▶ _Input data_

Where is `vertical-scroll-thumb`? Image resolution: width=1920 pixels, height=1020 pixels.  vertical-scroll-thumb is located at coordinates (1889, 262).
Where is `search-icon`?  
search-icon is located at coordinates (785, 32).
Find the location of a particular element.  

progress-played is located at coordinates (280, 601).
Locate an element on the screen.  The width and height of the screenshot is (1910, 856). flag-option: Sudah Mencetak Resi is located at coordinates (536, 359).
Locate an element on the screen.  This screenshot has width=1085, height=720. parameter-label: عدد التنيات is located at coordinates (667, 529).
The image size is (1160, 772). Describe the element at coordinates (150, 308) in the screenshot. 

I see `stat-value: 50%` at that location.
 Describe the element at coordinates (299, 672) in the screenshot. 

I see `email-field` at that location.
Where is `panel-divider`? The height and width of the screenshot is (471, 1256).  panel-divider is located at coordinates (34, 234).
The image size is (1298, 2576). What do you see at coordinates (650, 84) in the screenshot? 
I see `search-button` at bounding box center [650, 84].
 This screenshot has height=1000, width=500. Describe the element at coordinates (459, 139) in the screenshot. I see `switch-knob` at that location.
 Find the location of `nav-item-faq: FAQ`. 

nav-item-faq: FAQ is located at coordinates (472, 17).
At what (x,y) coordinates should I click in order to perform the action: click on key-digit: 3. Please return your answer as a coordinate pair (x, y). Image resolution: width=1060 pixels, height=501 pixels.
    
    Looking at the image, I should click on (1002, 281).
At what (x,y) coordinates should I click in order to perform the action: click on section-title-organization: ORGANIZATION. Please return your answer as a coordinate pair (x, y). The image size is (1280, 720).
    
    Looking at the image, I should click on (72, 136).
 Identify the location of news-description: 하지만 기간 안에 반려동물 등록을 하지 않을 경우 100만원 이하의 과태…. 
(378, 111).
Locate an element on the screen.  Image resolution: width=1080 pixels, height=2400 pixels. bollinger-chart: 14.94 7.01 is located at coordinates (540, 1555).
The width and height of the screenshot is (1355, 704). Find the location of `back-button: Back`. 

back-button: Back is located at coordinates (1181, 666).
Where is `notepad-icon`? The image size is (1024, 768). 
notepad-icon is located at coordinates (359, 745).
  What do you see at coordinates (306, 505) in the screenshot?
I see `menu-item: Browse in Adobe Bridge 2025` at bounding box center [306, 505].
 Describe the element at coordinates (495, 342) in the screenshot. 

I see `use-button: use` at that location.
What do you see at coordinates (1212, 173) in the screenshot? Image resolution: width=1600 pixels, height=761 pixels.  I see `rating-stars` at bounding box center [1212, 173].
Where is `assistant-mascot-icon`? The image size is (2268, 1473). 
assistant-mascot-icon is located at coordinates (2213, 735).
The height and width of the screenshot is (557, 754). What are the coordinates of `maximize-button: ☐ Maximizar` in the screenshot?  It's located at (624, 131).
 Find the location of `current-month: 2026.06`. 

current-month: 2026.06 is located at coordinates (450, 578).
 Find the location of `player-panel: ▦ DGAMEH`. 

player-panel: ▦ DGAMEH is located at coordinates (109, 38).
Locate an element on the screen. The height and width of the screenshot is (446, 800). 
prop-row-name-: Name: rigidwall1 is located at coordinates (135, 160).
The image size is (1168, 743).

▶ _Problem to solve_
Display each line of the items above that contains the string "current", treating uppercase and lowercase as distinct.

▶ _Exercise solution_
 Find the location of `current-month: 2026.06`. 
current-month: 2026.06 is located at coordinates (450, 578).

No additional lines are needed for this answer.